--- Task to carry out ---
From the line with "The height and width of the screenshot is (125, 225)." to the line with "Task: Select the Save text label in toolbar", retype every line exactly, including those two, and leave out the rest of the data below.

======== Entries supplied

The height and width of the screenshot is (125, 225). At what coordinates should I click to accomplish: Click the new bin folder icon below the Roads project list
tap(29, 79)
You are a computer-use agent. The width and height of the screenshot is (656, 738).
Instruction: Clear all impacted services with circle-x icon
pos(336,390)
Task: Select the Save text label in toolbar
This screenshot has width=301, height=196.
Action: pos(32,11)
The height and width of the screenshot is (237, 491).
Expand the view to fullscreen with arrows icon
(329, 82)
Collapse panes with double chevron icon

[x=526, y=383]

================
======== Entries supplied

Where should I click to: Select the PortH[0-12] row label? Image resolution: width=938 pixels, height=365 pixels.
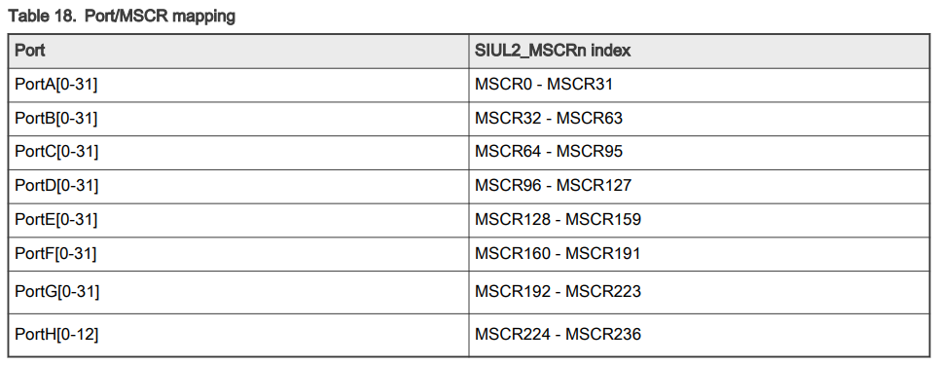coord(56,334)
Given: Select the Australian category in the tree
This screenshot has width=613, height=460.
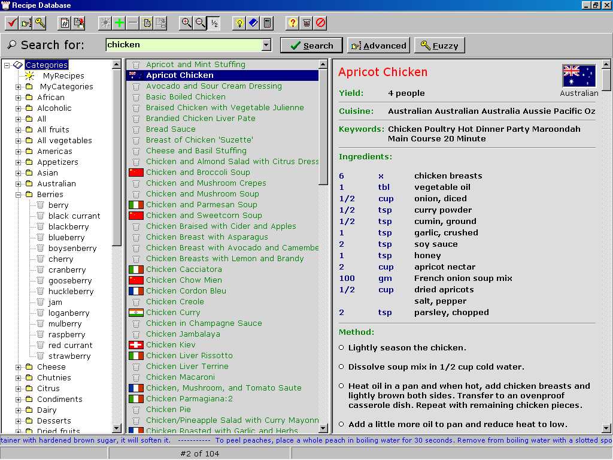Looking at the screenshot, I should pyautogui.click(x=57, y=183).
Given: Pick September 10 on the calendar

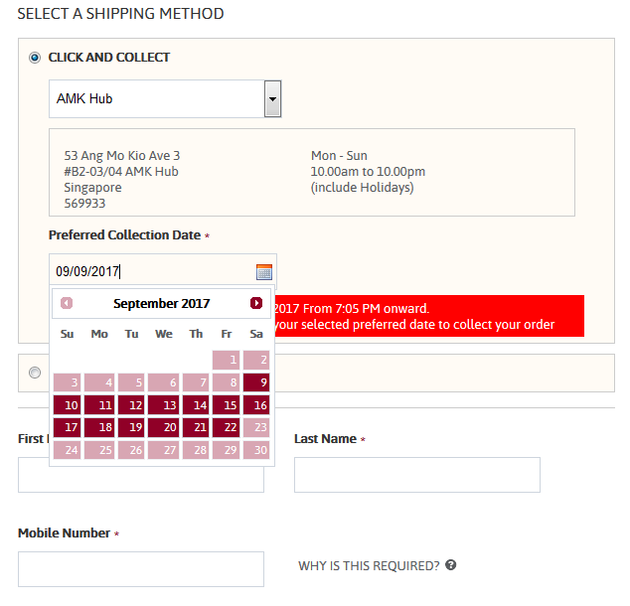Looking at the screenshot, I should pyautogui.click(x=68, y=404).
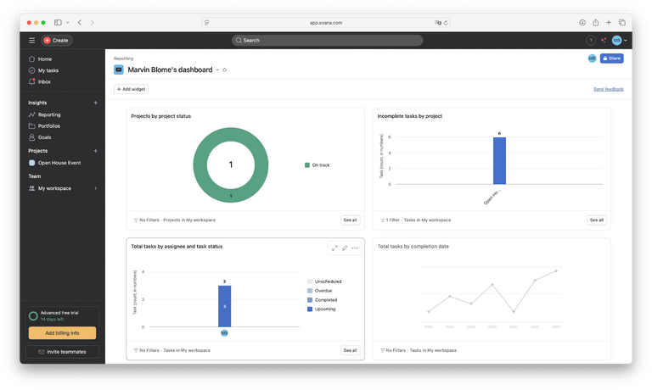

================

--- Result ---
The height and width of the screenshot is (125, 225). At what coordinates should I click to accomplish: Click the new bin folder icon below the Roads project list
tap(29, 79)
You are a computer-use agent. The width and height of the screenshot is (656, 738).
Instruction: Clear all impacted services with circle-x icon
pos(336,390)
Task: Select the Save text label in toolbar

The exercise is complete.